PR / Communications Agency businesses typically sell for 1.5–3.0× SDE in 2026. This guide covers verified pr / communications agency valuation multiples, key value drivers, typical deal structures, and market trends for brokers and buyers.
Last verified: 2026 | Sources: IBBA Market Pulse, BVR, BIZCOMPS transaction database
| Metric | 2026 Range |
| SDE multiple | 1.5–3.0× SDE |
| EBITDA multiple | 4–6× EBITDA |
| Revenue multiple | 0.5–1.0× annual revenue |
| Average deal size | $200K–$3M |
| Time to sell | 6–12 months |
| SBA eligible | Yes — SBA 7(a) eligible for agencies with recurring retainer base |
Seller note most common for under-$2M transactions; SBA 7(a) for larger retainer-based agencies; earnouts tied to client retention 12–18 months; buyer typically marketing professional or PE-backed marketing roll-up.
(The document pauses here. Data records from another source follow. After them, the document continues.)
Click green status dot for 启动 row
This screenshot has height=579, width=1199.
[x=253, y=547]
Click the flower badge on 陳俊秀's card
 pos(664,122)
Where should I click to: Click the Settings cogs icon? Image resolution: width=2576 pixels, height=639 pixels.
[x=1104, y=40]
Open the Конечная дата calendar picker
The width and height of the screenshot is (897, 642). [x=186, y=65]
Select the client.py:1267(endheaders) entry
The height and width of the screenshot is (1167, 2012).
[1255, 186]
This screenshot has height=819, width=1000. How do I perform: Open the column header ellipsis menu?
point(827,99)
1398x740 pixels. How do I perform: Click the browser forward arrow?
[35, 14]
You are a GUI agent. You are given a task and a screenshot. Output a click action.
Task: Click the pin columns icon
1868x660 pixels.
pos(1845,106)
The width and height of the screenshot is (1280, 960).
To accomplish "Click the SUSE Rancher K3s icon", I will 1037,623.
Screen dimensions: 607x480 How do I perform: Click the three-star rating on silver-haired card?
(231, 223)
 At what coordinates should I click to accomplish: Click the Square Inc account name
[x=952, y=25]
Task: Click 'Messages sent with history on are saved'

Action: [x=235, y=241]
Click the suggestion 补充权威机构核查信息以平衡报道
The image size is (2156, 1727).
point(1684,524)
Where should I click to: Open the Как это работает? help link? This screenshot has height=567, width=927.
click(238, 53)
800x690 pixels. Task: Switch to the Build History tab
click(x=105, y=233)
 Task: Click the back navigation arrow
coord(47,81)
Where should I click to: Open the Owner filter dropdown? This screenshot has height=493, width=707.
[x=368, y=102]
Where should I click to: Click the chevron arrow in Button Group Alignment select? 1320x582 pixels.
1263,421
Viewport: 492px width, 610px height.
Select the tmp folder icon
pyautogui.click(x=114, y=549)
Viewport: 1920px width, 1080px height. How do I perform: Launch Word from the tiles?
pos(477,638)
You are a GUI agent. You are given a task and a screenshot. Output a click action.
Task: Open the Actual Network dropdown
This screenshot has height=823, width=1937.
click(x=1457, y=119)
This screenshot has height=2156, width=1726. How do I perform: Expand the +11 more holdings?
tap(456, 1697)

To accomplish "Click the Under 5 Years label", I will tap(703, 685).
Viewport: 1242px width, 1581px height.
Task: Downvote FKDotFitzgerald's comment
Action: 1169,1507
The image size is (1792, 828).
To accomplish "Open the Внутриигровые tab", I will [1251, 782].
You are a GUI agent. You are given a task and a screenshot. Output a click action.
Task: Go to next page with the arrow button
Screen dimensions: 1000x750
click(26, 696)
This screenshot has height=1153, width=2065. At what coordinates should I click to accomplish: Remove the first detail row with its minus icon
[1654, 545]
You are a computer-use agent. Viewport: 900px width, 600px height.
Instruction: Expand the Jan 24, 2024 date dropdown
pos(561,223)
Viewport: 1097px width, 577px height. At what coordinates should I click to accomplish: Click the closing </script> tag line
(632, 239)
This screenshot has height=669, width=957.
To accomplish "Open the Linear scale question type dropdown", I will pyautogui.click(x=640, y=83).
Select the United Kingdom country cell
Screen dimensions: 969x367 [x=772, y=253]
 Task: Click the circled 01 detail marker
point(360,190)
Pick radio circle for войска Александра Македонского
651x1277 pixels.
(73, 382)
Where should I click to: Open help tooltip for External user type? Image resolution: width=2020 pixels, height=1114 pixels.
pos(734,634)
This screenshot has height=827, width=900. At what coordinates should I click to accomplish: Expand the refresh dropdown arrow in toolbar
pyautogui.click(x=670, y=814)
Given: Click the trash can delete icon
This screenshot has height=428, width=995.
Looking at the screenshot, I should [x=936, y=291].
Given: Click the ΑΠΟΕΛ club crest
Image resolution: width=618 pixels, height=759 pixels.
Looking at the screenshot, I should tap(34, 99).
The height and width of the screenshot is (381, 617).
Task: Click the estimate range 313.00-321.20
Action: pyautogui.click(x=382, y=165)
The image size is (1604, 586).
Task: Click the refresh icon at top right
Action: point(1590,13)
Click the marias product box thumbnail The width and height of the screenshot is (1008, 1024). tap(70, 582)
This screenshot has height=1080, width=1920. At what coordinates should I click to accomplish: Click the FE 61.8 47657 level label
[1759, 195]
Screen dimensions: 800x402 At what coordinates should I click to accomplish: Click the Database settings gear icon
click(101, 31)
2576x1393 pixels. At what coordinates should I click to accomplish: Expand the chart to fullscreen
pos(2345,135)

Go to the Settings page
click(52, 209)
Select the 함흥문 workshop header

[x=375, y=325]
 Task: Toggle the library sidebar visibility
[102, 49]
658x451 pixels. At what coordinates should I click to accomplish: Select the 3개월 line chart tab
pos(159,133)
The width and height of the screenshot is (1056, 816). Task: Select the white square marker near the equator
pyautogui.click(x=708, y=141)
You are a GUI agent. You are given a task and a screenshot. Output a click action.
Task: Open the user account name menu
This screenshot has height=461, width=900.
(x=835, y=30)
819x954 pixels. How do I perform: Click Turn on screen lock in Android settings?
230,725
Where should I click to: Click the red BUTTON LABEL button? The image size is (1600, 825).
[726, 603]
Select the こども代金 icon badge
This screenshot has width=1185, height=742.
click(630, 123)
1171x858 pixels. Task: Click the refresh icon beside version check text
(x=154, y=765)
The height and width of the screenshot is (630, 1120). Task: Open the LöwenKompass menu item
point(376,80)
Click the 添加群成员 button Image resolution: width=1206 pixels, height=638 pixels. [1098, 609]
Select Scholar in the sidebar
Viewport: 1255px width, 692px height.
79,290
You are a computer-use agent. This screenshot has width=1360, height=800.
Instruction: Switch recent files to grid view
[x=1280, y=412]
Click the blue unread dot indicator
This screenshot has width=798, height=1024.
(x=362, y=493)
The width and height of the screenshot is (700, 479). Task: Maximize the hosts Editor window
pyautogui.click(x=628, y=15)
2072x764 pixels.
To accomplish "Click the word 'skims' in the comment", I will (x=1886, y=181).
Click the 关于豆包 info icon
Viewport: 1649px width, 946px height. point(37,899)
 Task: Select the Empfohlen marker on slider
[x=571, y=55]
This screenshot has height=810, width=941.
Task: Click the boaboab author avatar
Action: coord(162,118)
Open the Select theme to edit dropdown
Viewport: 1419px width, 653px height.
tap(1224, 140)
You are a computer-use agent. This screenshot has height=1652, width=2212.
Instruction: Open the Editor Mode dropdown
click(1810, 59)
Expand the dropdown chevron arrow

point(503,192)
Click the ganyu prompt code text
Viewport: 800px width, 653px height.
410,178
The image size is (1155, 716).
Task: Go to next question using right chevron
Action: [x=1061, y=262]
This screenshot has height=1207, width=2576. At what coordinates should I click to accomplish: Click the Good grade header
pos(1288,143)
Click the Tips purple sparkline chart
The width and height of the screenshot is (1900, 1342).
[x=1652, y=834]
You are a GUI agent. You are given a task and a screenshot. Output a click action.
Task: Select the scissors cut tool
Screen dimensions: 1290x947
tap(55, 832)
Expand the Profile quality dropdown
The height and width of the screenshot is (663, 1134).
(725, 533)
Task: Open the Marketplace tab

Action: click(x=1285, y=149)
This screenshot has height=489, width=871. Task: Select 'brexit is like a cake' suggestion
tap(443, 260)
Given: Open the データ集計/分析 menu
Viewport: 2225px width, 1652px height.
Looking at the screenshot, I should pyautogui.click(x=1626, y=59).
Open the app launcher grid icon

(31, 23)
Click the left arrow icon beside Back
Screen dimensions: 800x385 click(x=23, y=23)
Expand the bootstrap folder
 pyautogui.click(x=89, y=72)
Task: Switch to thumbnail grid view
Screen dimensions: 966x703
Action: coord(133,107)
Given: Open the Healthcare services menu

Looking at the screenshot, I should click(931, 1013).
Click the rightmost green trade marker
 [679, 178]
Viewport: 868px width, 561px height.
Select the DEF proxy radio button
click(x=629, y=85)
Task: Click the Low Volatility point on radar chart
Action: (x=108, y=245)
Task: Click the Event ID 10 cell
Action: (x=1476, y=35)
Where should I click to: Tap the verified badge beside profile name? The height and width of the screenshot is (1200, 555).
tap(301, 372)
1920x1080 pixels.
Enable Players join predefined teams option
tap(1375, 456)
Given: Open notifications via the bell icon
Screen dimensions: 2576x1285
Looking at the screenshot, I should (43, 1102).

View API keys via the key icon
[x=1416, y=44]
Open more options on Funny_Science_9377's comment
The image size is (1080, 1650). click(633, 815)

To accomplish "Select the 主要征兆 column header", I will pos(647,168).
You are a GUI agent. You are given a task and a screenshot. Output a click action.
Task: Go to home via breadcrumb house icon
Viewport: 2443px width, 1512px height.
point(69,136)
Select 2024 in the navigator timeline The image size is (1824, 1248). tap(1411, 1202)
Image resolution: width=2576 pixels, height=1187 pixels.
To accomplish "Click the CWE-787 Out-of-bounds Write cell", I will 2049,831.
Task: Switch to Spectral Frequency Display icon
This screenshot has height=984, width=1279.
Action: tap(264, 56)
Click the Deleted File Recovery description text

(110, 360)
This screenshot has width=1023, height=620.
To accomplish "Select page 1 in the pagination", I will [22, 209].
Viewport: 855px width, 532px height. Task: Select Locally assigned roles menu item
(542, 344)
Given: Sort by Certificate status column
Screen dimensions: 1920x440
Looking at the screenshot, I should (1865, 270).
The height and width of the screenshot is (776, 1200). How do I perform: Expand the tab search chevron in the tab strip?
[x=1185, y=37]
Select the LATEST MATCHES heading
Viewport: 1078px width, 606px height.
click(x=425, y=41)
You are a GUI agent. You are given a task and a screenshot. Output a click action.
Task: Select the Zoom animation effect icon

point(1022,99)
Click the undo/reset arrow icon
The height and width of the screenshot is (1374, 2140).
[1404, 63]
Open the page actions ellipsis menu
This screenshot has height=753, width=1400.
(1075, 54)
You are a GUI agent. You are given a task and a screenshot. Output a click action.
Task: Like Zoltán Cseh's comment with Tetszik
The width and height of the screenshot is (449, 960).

↔ Stable — PR and communications agency M&A active at lower end of market. Digital capabilities premium increasing. Integrated agencies (PR + digital + social) achieving higher multiples than traditional media relations only. PE roll-ups (MDC Partners, IPG, Stagwell) active above $5M revenue.
PR and communications agencies typically sell for 4–6× EBITDA or 0.5–1.0× annual revenue. Agencies with strong retainer bases (above 60% of revenue from monthly retainers) and diversified client rosters achieve multiples at the top of the range. Project-based or event-driven agencies sell at lower multiples due to revenue unpredictability.
Retainer revenue (fixed monthly fees for ongoing PR services) is the most valuable revenue type in PR agency acquisitions because it is predictable and recurring. Project revenue (one-time campaigns, crisis communications, event support) is valuable but unpredictable. Buyers pay premium multiples for agencies where 60%+ of revenue comes from long-term retainer clients.
PR agency client relationships are highly personal — clients often hire the agency because of the founder's media relationships and reputation. A transition plan (typically 6–12 months) where the founder introduces clients to the buying team is essential. Buyers typically structure earnouts tied to client retention rates over the first 12–18 months post-close.
Digital capabilities (social media management, content marketing, influencer relations, SEO-integrated PR) are increasingly required by buyers and premium-priced. Traditional-media-only PR agencies are facing structural pressure as clients demand integrated digital-traditional programs. Agencies with strong digital capabilities command 10–20% higher multiples than traditional-only practices.
Yes — SBA 7(a) is available for PR agency acquisitions with demonstrable recurring revenue. Agencies with 60%+ retainer revenue and multiple active clients are more financeable than project-based shops. SBA lenders require 3 years of financial history and typically finance up to 90% of the acquisition price for qualifying agencies.